Saved data entries
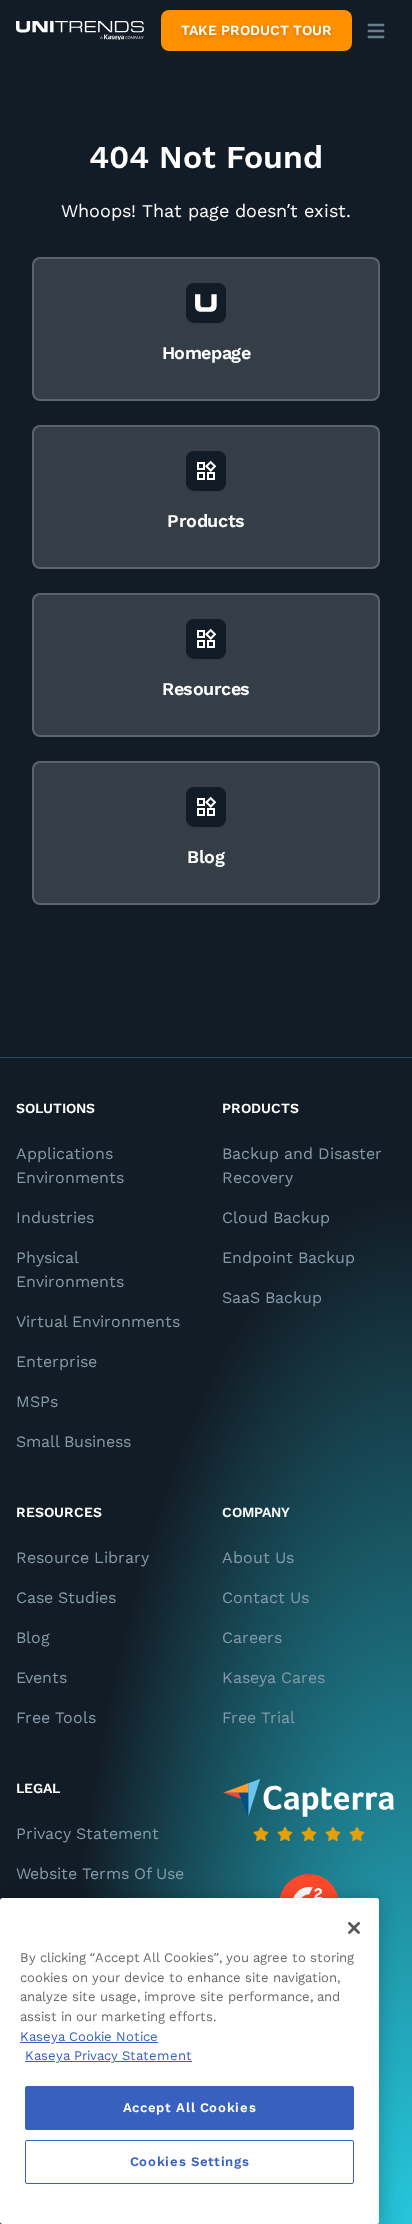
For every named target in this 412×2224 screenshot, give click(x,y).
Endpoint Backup (288, 1257)
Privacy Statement (87, 1833)
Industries (55, 1217)
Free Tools (56, 1717)
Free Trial (258, 1717)
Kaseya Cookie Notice (89, 2036)
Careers (252, 1637)
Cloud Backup (276, 1217)
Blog (33, 1637)
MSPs (37, 1401)
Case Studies (66, 1597)
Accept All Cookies (190, 2107)
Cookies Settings (190, 2161)
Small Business (73, 1441)
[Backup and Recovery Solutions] (80, 31)
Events (41, 1677)
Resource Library (82, 1557)
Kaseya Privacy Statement (108, 2055)
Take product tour (256, 30)
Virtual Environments (98, 1321)
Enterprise (56, 1361)
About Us (258, 1557)
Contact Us (265, 1597)
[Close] (354, 1928)
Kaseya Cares (273, 1677)
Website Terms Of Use (100, 1873)
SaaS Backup (272, 1297)
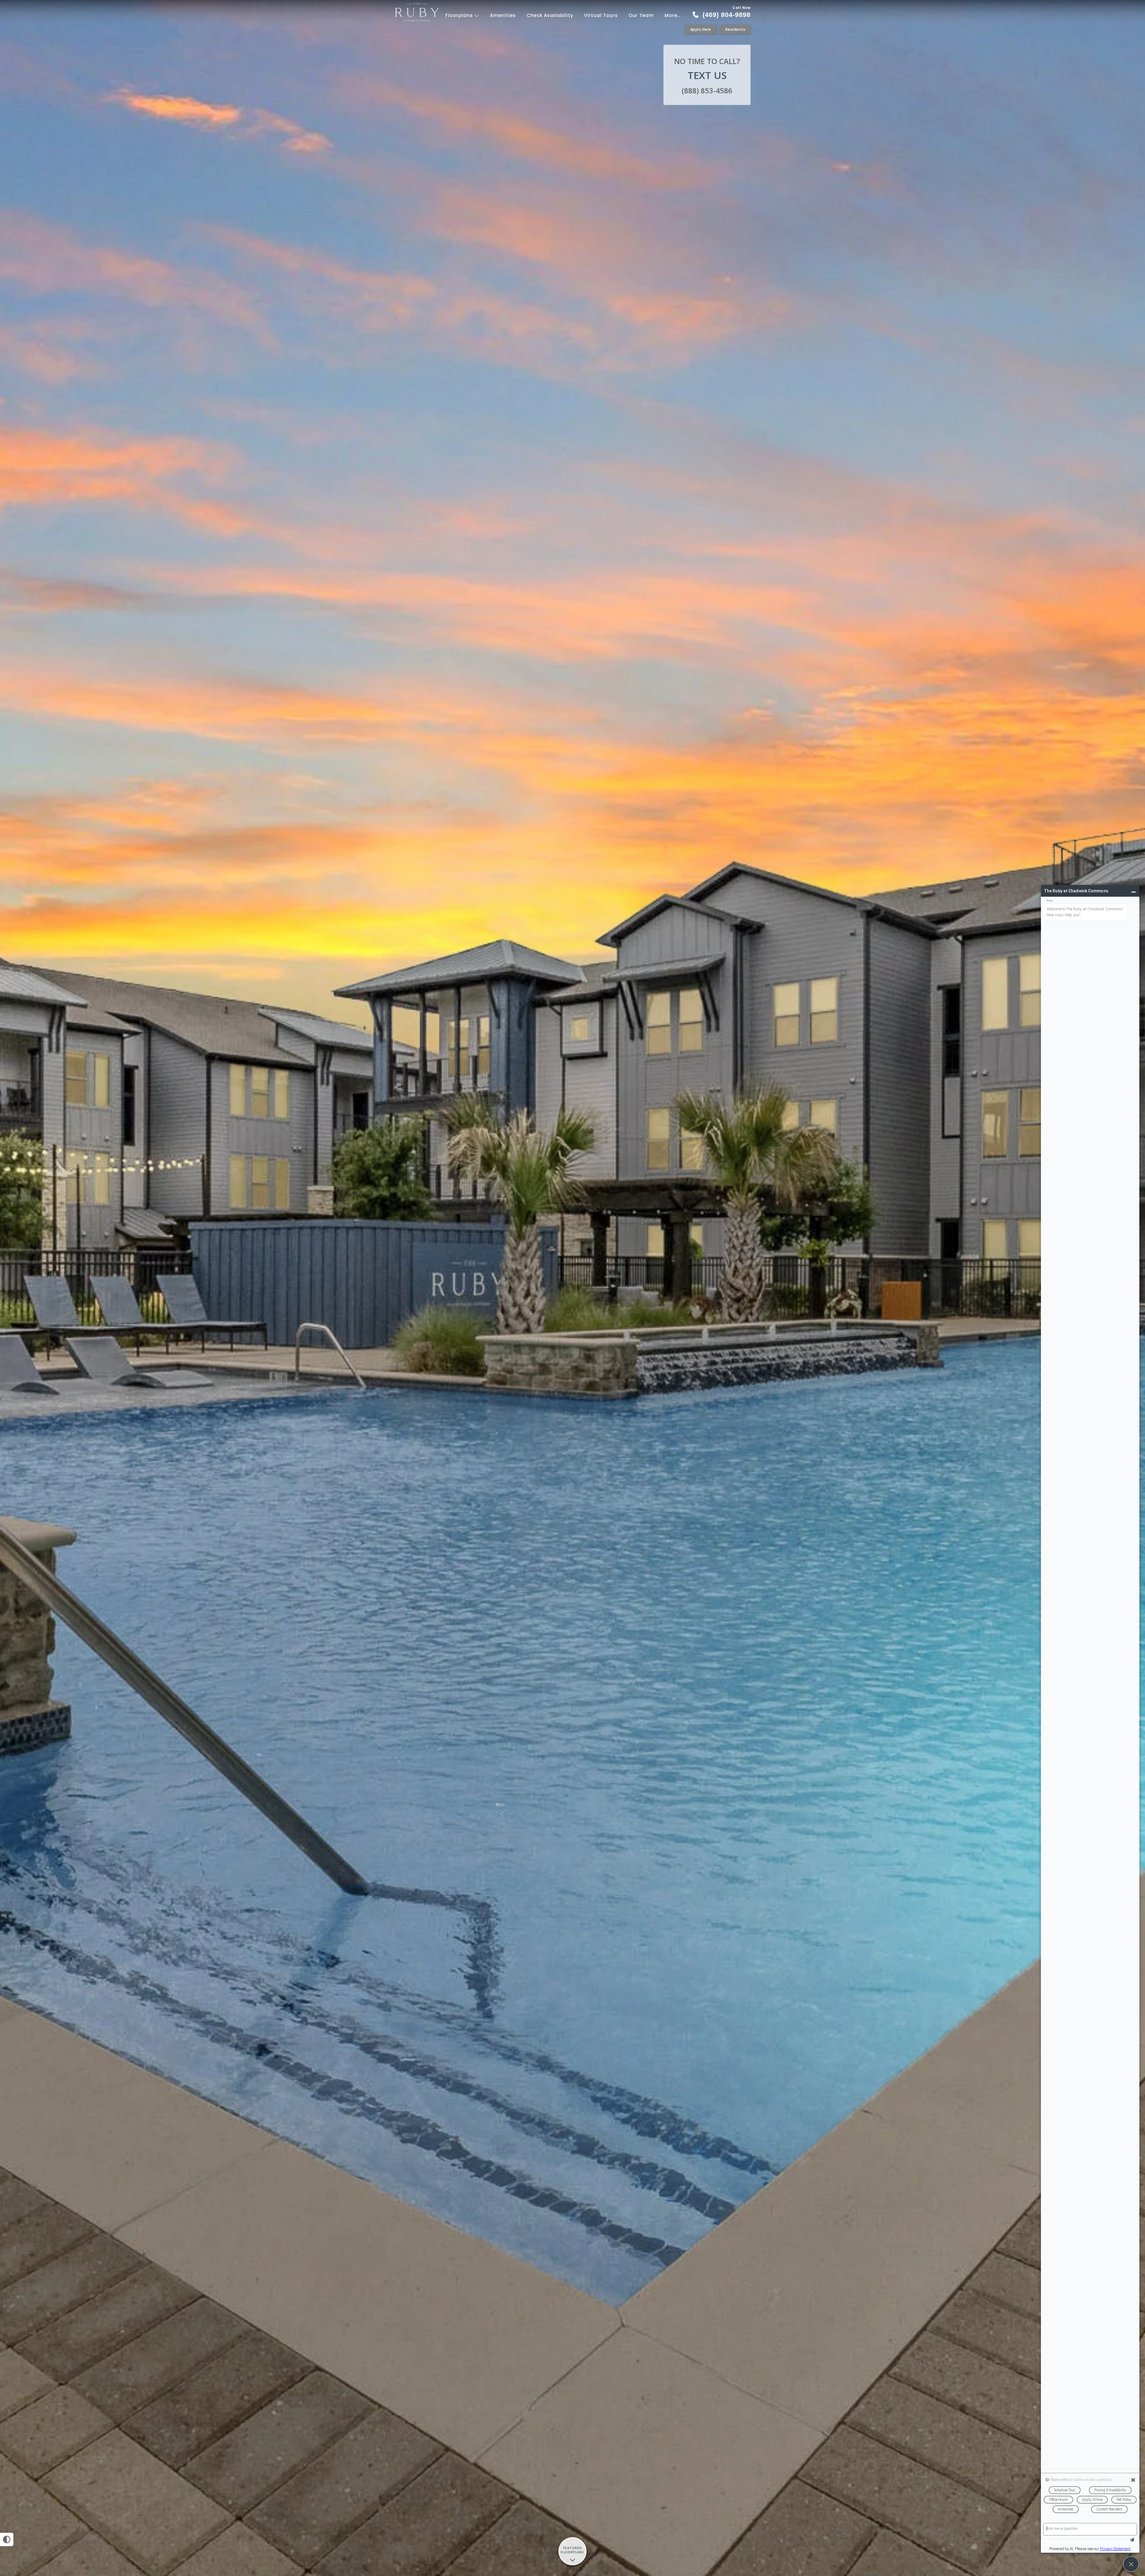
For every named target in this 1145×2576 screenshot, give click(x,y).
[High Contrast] (6, 2539)
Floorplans (459, 15)
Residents (735, 29)
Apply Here (700, 29)
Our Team (641, 15)
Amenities (503, 15)
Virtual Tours (601, 15)
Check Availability (550, 15)
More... (673, 15)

**AIM OF THE EXERCISE**
What's needed is an exact copy of every entry, minus the pictures.

**OUTPUT OF THE TASK**
For every named target in this 412×2224 screenshot, give click(x,y).
Endpoint Backup (288, 1257)
Privacy Statement (87, 1833)
Industries (55, 1217)
Free Tools (56, 1717)
Free Trial (258, 1717)
Kaseya Cookie Notice (89, 2036)
Careers (252, 1637)
Cloud Backup (276, 1217)
Blog (33, 1637)
MSPs (37, 1401)
Case Studies (66, 1597)
Accept All Cookies (190, 2107)
Cookies Settings (190, 2161)
Small Business (73, 1441)
[Backup and Recovery Solutions] (80, 31)
Events (41, 1677)
Resource Library (82, 1557)
Kaseya Privacy Statement (108, 2055)
Take product tour (256, 30)
Virtual Environments (98, 1321)
Enterprise (56, 1361)
About Us (258, 1557)
Contact Us (265, 1597)
[Close] (354, 1928)
Kaseya Cares (273, 1677)
Website Terms Of Use (100, 1873)
SaaS Backup (272, 1297)
For every named target in this 1145×2576 screenshot, give click(x,y).
[High Contrast] (6, 2539)
Floorplans (459, 15)
Residents (735, 29)
Apply Here (700, 29)
Our Team (641, 15)
Amenities (503, 15)
Virtual Tours (601, 15)
Check Availability (550, 15)
More... (673, 15)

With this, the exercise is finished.